Pertussis toxin reverses adenosine inhibition of neuronal glutamate release

Abstract

Adenosine and its analogues are potent inhibitors of synaptic activity in the central and peripheral nervous system^1,2. In the central nervous system (CNS), this appears to arise primarily by inhibition of presynaptic release of transmitters^3,4, including glutamate⁵, which is possibly the major excitatory transmitter in the brain. In addition, postsynaptic effects of adenosine have been reported which would also serve to reduce neurotransmission^6,7. The mechanism by which adenosine inhibits CNS neurotransmission is unknown, although it appears to exert its effect via an A₁ receptor^2,8 which in some systems is negatively coupled to adenylate cyclase⁹. In an attempt to elucidate the mechanism of inhibition, we have examined the effect of pertussis toxin (PTX) on the ability of the stable adenosine analogue (−)phenylisopropy-ladenosine (PIA) to inhibit glutamate release from cerebellar neurones maintained in primary culture.
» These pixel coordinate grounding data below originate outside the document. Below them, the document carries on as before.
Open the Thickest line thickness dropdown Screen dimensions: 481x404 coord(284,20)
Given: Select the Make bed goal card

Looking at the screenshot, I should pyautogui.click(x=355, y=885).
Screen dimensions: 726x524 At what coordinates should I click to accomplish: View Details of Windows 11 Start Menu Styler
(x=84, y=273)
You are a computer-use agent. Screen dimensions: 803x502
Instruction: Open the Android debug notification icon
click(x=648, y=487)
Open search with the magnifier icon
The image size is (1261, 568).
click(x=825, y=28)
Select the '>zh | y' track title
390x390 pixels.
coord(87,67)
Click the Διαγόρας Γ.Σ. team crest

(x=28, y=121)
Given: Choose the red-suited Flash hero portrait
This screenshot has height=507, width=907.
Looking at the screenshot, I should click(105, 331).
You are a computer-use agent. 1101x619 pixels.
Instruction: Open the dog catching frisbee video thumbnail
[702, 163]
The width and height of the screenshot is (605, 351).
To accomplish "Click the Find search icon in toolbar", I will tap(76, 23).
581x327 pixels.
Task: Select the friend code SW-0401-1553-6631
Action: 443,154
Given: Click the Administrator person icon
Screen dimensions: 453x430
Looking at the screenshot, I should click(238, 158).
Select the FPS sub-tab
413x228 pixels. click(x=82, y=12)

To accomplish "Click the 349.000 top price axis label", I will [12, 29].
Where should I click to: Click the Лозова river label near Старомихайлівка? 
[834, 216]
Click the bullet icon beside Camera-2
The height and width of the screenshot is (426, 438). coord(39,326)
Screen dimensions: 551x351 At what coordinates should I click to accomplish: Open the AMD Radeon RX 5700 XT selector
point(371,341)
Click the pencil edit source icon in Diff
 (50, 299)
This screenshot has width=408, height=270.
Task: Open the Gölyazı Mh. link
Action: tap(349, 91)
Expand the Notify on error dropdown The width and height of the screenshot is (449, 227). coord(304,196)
PTX, by ADP-ribosy-lating the nucleotide-binding protein N_i, prevents coupling of inhibitory receptors such as the A₁ receptor to adenylate cyclase¹⁰. As reported here, we found that PTX, as well as preventing inhibition of adenylate cyclase by PIA, also converts the PIA-induced inhibition of glutamate release to a stimulation. Our results suggest strongly that purinergic inhibitory modulation of transmitter release occurs by inhibition of adenylate cyclase.